-- Text segment --
= = = = =
Locke v. Klunker

123 Cal. 231 | Cal. | 1898

THE COURT.

When this case was in Department the opinion hereto annexed was prepared by Mr. Commissioner Chipman. After due consideration of the case, we are satisfied with that opinion and with the conclusions therein reached, and that the judgment of the court below should be modified in accordance with the directions of said opinion. Therefore, for the reasons given in that opinion, the decree of foreclosure and the order settling the receiver’s account are affirmed, and *233the court is directed to cause the net proceeds of the crops in the hands of the receiver to he paid to the defendant administratrix.

McFarland, J., Harrison, J.,

Garoutte, J., Van Fleet, J., Temple, J.

CHIPMAN, C.

This is an action for the foreclosure of a mortgage. The pleadings are verified. The complaint was filed June 19, 1896, and alleged, among other things, that the entire estate of which defendant was administratrix, including the mortgaged premises, was appraised at a value less than the mortgage debt, and that said mortgaged “premises are inadequate for the satisfaction of said indebtedness, and will not probably sell for enough to satisfy the decree in this case.” The complaint prayed for the appointment of a receiver “to take charge of said premises and its income, rents, and profits, with authority to harvest and sell the crops so harvested, and the same be applied on said indebtedness.” Upon filing the complaint, the court made an ex parte order, appointing a receiver as prayed for. Defendant demurred to the complaint in due time, and on July 6th moved the court to vacate the appointment of the receiver upon the ground that the court had no jurisdiction to make the order, and that the facts do not establish a-proper case for such appointment. The court denied the motion. The motion of defendant was heard upon an uncontroverted affidavit; from which it appeared, among other things, that the mortgage did not contain any provision by which the rents, issues, and profits of the premises were mortgaged; nor did the mortgage provide for the appointment of a receiver.
= = = = =
-- Given information --
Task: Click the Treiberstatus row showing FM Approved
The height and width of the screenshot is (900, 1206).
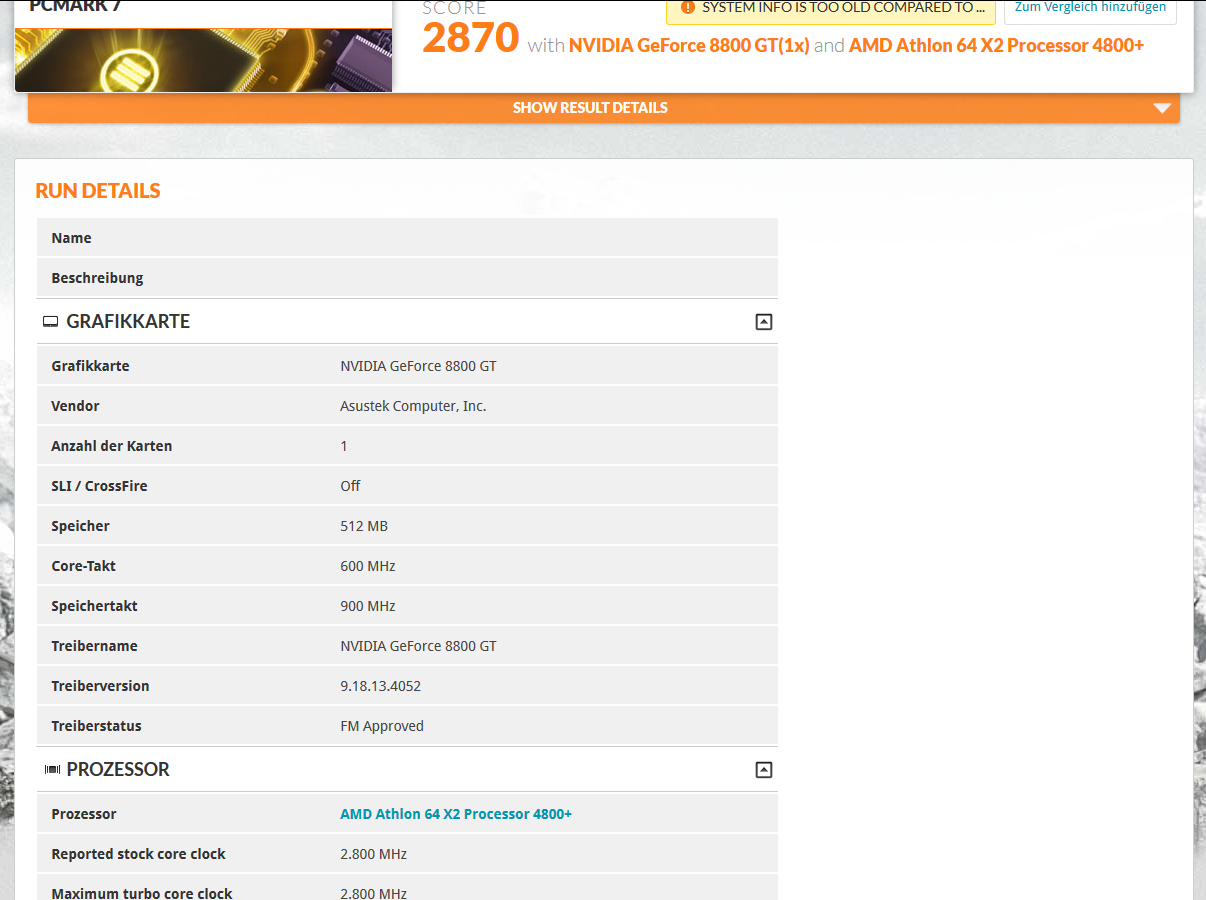Action: point(407,725)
= = = = =
-- Tasks to perform --
- A) Reproduce the passage of the Locke v. Klunker opinion starting at "When this case" and ending at "J., Temple, J.".
- B) According to the Locke v. Klunker opinion, on what date was the complaint filed?
- C) Write the next part of the Locke v. Klunker opinion, picking up after its final sentence.

-- The replies --
- A)
When this case was in Department the opinion hereto annexed was prepared by Mr. Commissioner Chipman. After due consideration of the case, we are satisfied with that opinion and with the conclusions therein reached, and that the judgment of the court below should be modified in accordance with the directions of said opinion. Therefore, for the reasons given in that opinion, the decree of foreclosure and the order settling the receiver’s account are affirmed, and *233the court is directed to cause the net proceeds of the crops in the hands of the receiver to he paid to the defendant administratrix.

McFarland, J., Harrison, J.,

Garoutte, J., Van Fleet, J., Temple, J.

- B) June 19, 1896.

- C)
It appeared from the affidavit that the only real property belonging to defendant estate is the mortgaged property; that defendant’s intestate died April 5, 1896, leaving as his sole heir a minor son; that defendant was duly appointed administratrix May 1st, and on June 8th she petitioned to have the said real property set apart as a homestead for the benefit of the minor, which was done by order of the court of June 22, 1896. It also appeared in the affidavit that the defendant administratrix and *234the minor were in possession of the land at the hearing of the motion, and that on June 20, 1896, the receiver claimed possession. A bill of exceptions was duly settled August 12, 1896, showing the foregoing proceedings. August 22, 1896, plaintiff filed a second amended complaint making the minor child a party defendant, to which the defendants in due time demurred and answered. It further appears by a second bill of exceptions that on September 7, 1896, defendants again moved the court to revoke and set aside the order appointing the receiver, and to discharge him upon the grounds stated in the first motion, and upon the same affidavit and upon the demurrer and answer to the second amended complaint, and upon the further grounds that the court had made no new order of appointment after the complaint was amended, and that the minor child was and is the owner of the crops. The court denied the motion. The cause was heard November 6, 1896, and the court embodied its findings of fact in the decree which it entered, as prayed for by plaintiff, on November 14, 1896. An amended decree was entered ex parte on December 8, 1896, including some portion of the mortgaged land omitted from the first decree. A third bill of exceptions was duly settled setting forth the proceedings at the trial, and defendant’s motion for non-suit at the close of plaintiff’s evidence and motion for a new trial and its grounds.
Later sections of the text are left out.